**What the task requires:** Two lines in the data below mark the range: the one with "At what coordinates should I click to accomplish: Open" and the one with "Given: Open the Executions list icon". Return both, along with every line between them, exactly.

**Dataset entries:**
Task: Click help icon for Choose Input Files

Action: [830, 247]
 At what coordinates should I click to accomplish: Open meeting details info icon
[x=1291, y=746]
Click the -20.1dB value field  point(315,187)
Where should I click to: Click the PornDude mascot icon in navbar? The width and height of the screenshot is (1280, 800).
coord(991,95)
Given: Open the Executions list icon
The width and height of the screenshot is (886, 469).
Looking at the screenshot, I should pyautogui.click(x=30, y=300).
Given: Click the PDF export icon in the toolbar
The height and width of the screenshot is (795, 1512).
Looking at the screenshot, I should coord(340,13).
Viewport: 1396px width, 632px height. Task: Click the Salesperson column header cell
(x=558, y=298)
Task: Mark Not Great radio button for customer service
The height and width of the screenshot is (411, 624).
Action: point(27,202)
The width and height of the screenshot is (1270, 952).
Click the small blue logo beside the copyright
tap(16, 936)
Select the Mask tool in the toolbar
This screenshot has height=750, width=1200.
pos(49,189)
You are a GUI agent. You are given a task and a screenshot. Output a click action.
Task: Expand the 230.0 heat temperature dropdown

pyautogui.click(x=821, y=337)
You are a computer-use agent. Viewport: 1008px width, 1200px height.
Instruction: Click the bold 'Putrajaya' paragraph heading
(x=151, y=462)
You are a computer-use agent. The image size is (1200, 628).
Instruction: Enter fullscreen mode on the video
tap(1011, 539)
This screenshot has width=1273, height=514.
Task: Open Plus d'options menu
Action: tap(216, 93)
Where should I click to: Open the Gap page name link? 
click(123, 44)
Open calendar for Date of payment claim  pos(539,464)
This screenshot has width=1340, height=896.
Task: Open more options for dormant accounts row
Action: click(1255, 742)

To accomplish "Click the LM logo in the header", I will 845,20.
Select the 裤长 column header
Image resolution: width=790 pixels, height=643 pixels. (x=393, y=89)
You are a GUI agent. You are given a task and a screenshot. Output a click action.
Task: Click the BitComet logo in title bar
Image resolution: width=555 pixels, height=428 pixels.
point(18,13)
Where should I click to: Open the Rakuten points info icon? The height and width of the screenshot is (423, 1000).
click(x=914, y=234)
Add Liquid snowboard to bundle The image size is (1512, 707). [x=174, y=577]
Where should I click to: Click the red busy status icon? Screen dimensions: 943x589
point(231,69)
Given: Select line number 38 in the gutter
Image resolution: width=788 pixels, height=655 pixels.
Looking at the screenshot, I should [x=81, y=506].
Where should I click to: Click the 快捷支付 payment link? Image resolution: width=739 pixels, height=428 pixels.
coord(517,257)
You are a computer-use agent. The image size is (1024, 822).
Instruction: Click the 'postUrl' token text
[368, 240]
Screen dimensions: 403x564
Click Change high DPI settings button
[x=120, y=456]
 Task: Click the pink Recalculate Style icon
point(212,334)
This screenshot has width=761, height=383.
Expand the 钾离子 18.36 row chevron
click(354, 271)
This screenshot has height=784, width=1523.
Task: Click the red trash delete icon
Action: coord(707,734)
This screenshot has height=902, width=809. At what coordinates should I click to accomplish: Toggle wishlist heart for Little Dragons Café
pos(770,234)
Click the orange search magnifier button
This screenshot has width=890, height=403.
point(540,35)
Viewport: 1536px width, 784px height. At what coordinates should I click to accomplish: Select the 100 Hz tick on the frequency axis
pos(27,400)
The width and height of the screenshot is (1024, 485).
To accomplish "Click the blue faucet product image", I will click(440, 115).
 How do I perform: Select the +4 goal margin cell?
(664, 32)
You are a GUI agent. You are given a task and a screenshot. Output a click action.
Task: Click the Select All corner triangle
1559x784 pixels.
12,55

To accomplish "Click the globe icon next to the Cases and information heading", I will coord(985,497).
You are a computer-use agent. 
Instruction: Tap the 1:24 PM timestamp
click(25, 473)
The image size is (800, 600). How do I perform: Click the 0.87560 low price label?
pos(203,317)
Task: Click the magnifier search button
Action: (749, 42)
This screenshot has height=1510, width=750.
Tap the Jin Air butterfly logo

**Answer space:**
 At what coordinates should I click to accomplish: Open meeting details info icon
[x=1291, y=746]
Click the -20.1dB value field  point(315,187)
Where should I click to: Click the PornDude mascot icon in navbar? The width and height of the screenshot is (1280, 800).
coord(991,95)
Given: Open the Executions list icon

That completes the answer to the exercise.